Глядя с каменной балюстрады Пинчо на Пьяцца-Пополо, мы замечаем две церкви, по одной с каждой стороны Корсо; их архитектура ничуть не лучше и не хуже девяти десятых остальных трехсот с лишним церквей Рима; все то же тяжеловесное, полусырое выражение дверей и окон, наводящее на мысль о треугольных шляпах огромного размера на головах карликов нулевого роста; все тот же тяжелый завитушечный орнамент, напоминающий творение игривого гиганта-овощника, который составил букет из сосисок и капусты, баклажанов и бараньих ножек и выставляет его перед тупоголовой публикой как произведение искусства. О римский плебс! Утешайте себя этой лестной мыслью — мы-то такого не делали!

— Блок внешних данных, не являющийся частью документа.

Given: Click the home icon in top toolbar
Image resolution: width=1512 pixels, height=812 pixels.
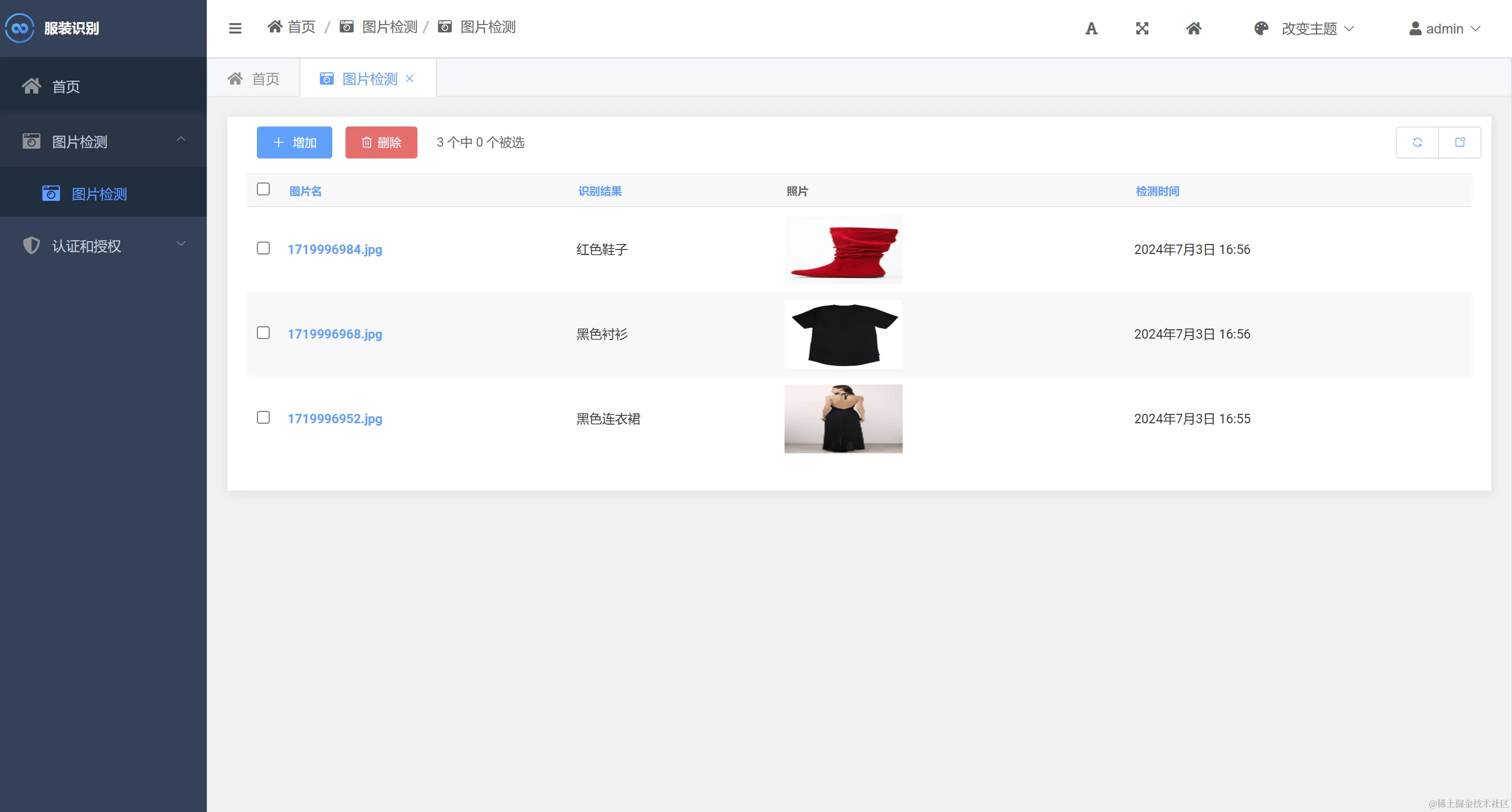Looking at the screenshot, I should click(x=1194, y=28).
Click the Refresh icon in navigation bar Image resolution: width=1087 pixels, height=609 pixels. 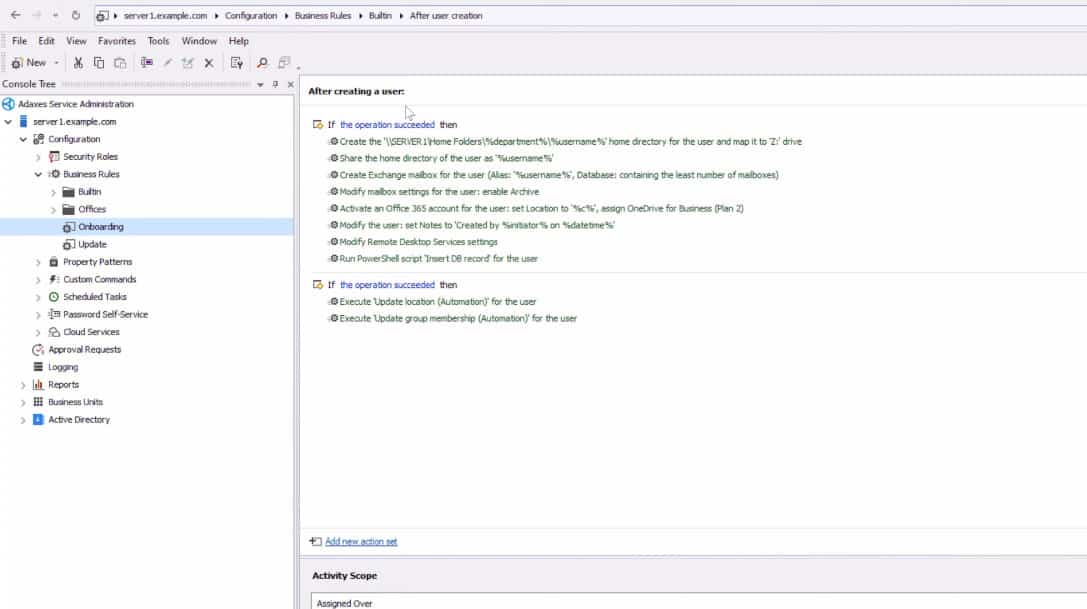pos(76,15)
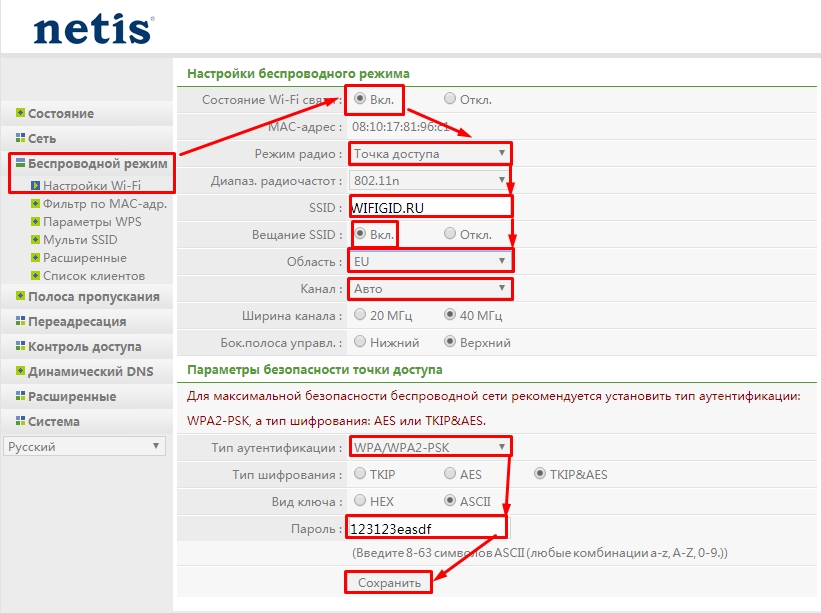This screenshot has height=613, width=821.
Task: Open the Список клиентов page
Action: [94, 275]
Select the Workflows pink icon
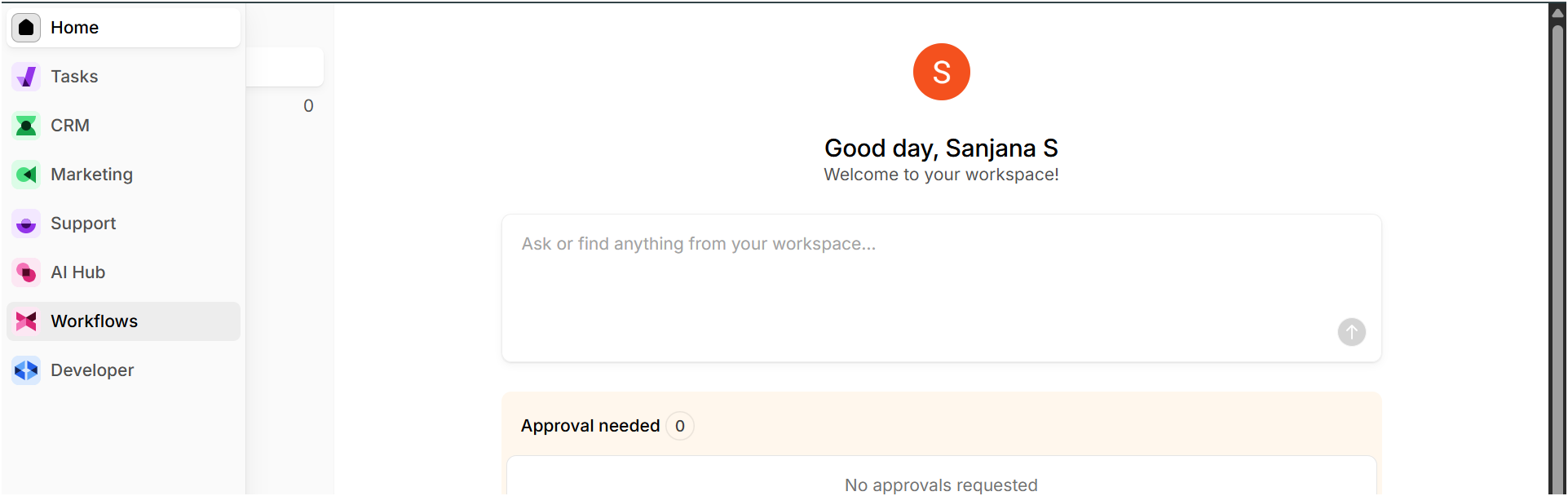The width and height of the screenshot is (1568, 496). [x=26, y=321]
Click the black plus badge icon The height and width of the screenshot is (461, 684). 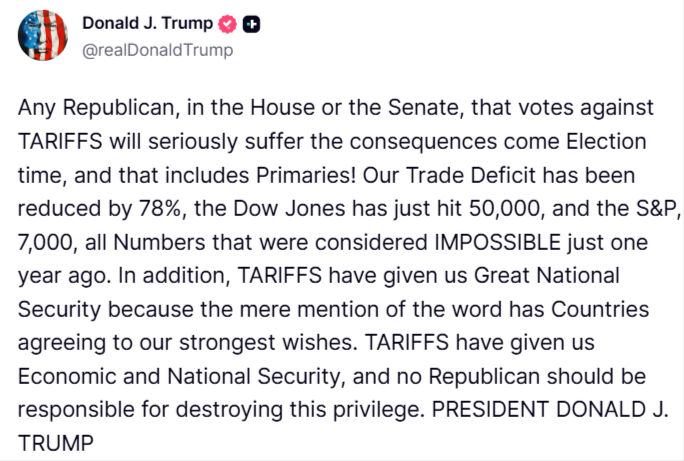(252, 24)
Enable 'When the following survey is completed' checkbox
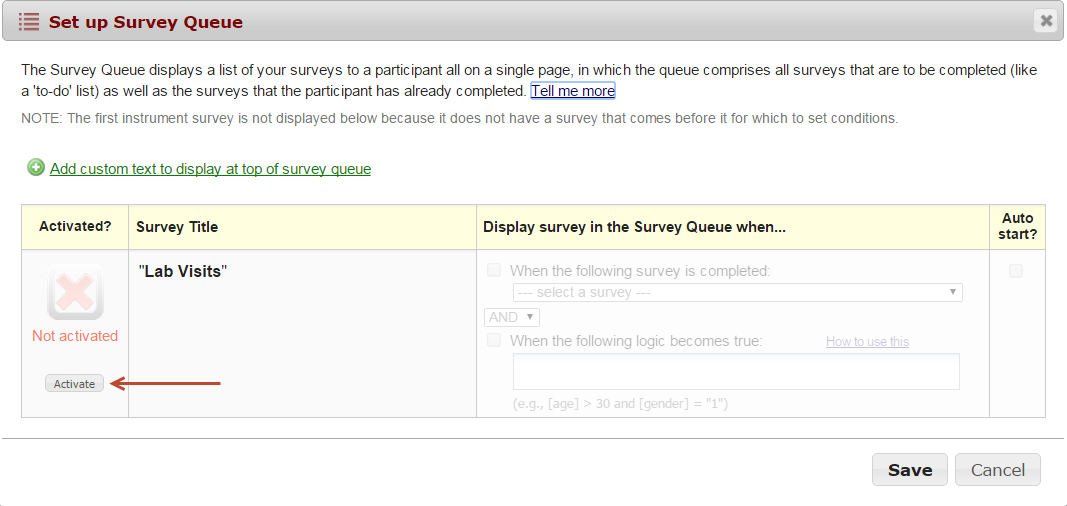This screenshot has height=506, width=1067. click(494, 270)
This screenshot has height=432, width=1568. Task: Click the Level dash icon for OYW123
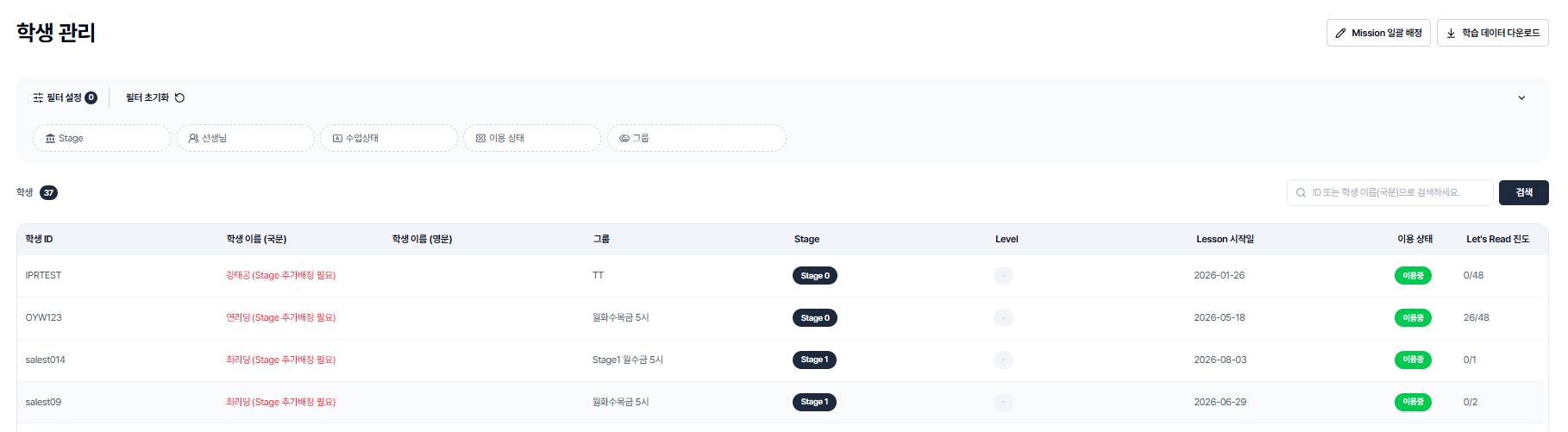tap(1003, 317)
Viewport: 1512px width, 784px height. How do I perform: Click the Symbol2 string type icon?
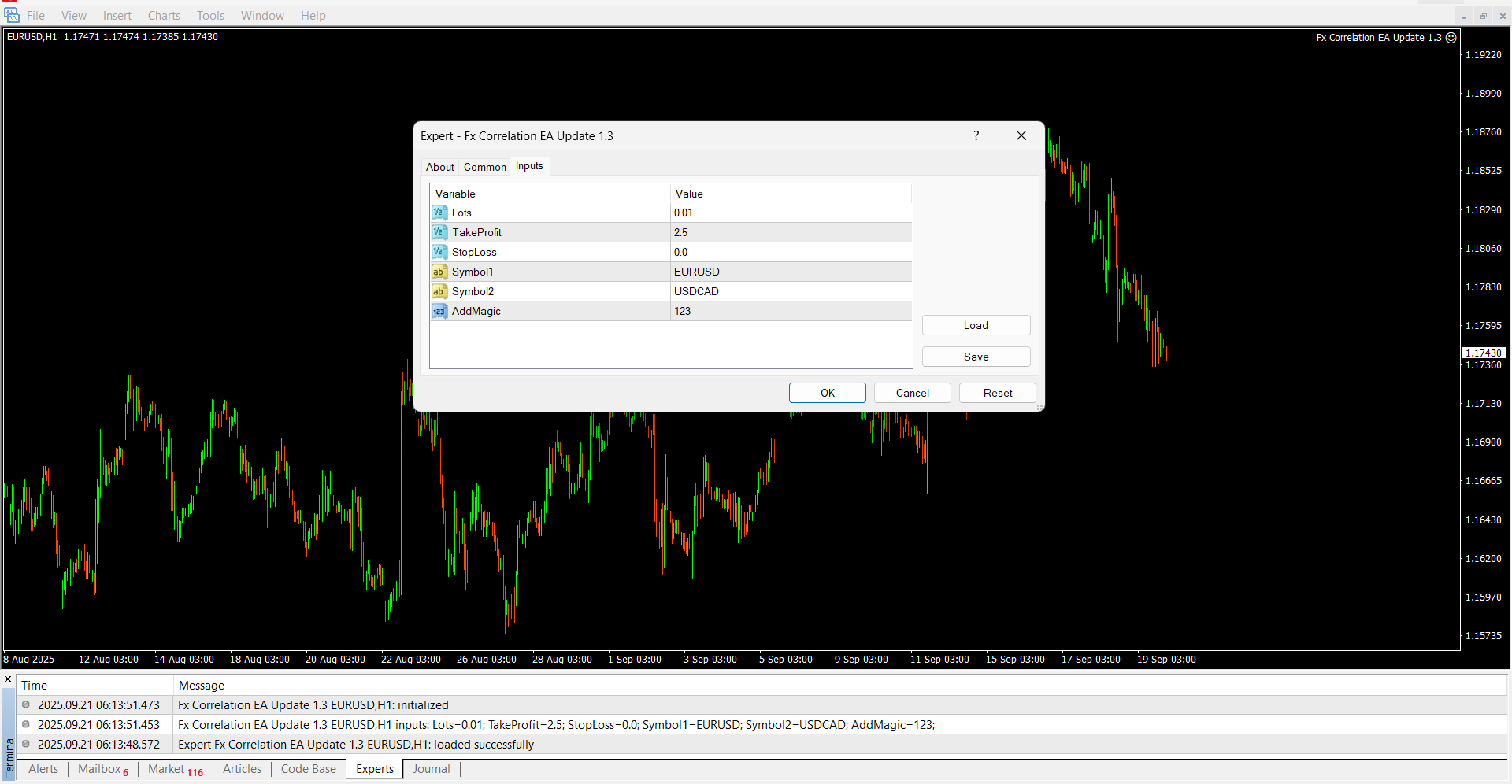click(x=439, y=291)
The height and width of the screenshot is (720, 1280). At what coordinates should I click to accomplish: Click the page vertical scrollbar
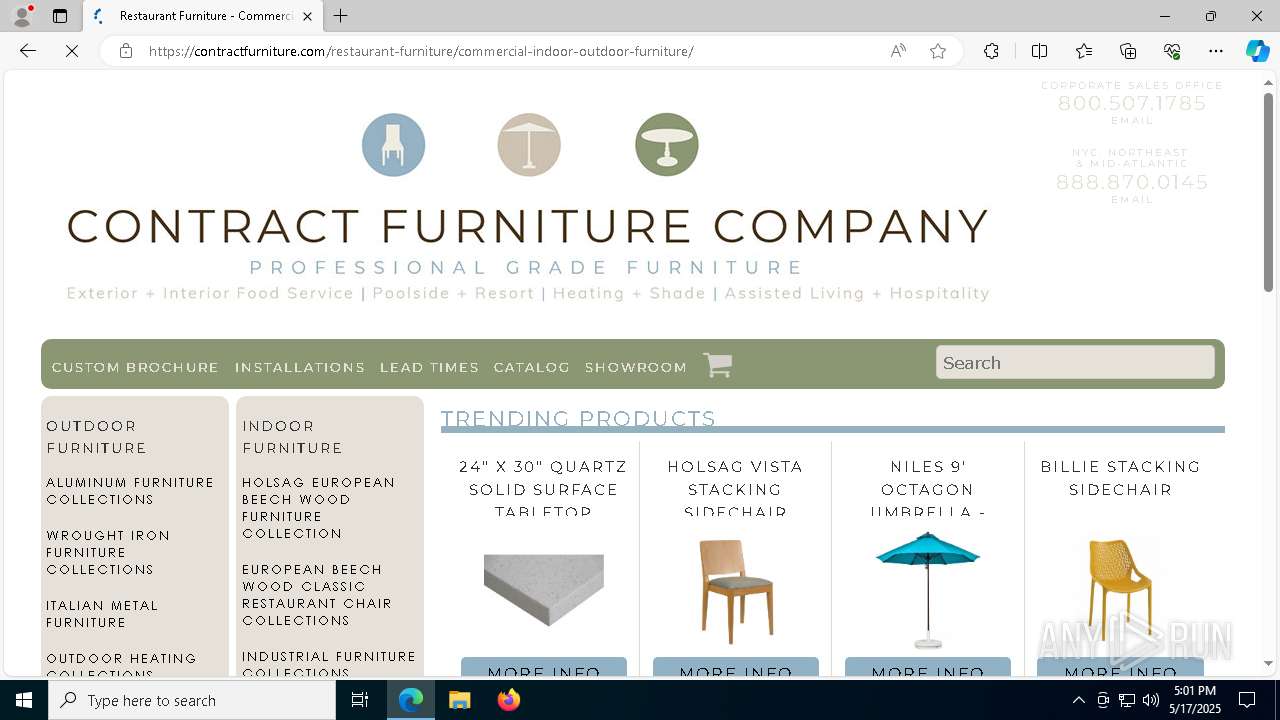pyautogui.click(x=1268, y=370)
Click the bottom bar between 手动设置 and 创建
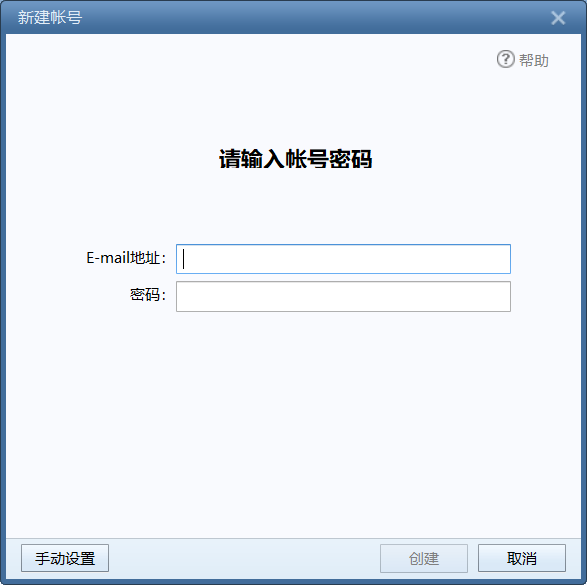The width and height of the screenshot is (587, 585). [x=244, y=558]
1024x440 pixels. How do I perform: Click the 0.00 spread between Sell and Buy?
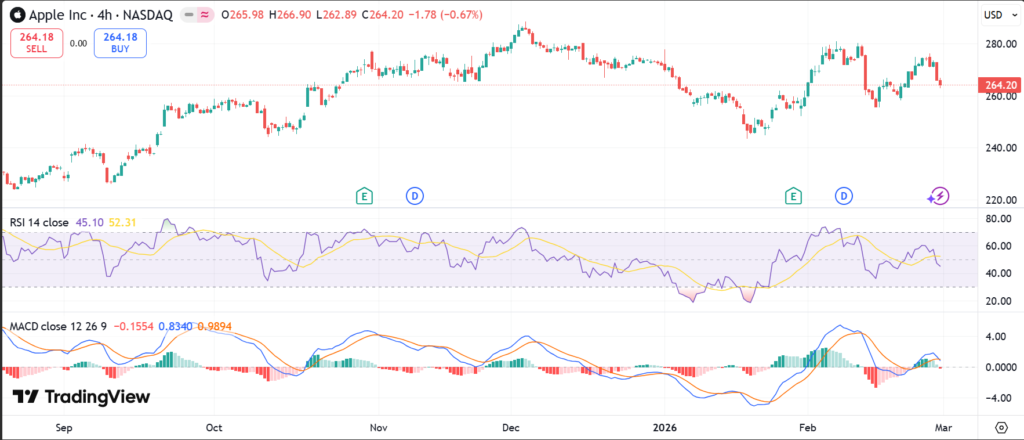77,43
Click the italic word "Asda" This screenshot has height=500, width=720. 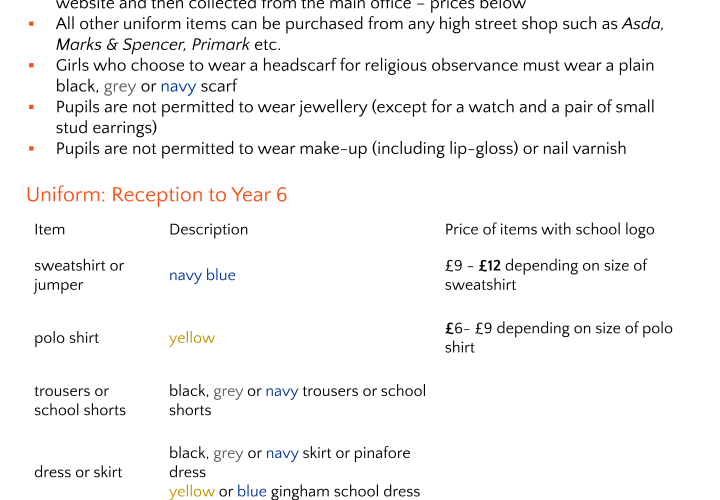643,24
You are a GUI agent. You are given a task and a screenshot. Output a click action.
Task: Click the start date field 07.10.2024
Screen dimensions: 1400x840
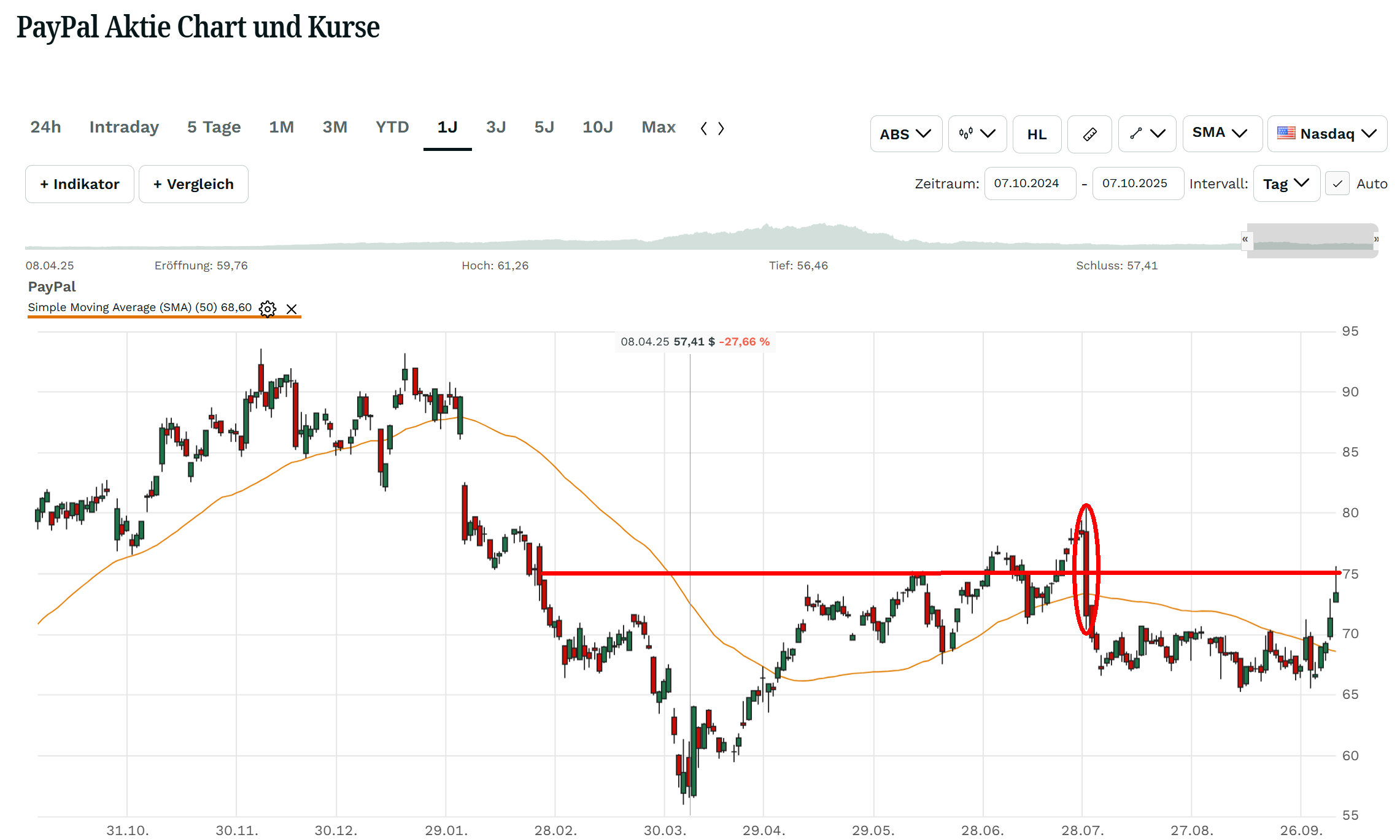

История всех наций словно указывает на сменяющие друг друга эпохи личинки и бабочки; уж рим-то точно пробыл личинкой достаточно долго. Будем надеяться, что солнце Виктора Эммануила, Короля Доблестных Мужей, ускорит время, когда римляне расправят крылья навстречу свету Свободы. Тогда эти архитектурные пародии станут предостерегающим перстом для римлян о тех горестных днях, что канули в лету; днях, когда разум и тело были порабощены, а ухмыляющаяся обезьяна держала голубя в мертвой хватке своей звериной лапы. Общественному вкусу предстоит пройти через огонь и меч, прежде чем он очистится: горный ручей, стремительно мчащийся вперед, чист и искрист, но на долгом протяжении равнинного пастбища или прерии он стоек и... грязен.
Быть может, стоит спуститься и побродить по тем тесным и узким улочкам, где сточные воды древних римских акведуков делают сырыми и зелеными первые этажи мрачных домов и где пестующий себя путешественник видит закопченные интерьеры, грязь и мусор на улицах, которые приводят его в ужас; но пусть он помнит, что даже в худших из этих трущоб жители никогда не забывали о том, что у них было Прошлое, и возглас «Я — римский гражданин!» до сих пор звенит у них в ушах, въедается в их сердца и срывается с языка. Месье Абу находился в Риме в ту пору, когда там гостил Кейпер; он взирал на этих римлян сквозь наполеоновские очки: пока одна его нога пыталась мягко наступить на Антонелли, другая изящно взбиралась по сияющим ступеням, ведущим к храму галльской славы. Он преисполнен мнения, будто римляне — это прихлебатели прихлебателей патрициев, откуда нам следует заключить: если патрициев когда-нибудь повесят, к их ногам придется привязать тяжелый груз!
Однажды во второй половине дня Рожье, возвращаясь в свою студию после прогулки по Пинчо и спускаясь к Виа-Бабуино, встретил римского художника по имени Аттонито, который водил знакомство с англичанами.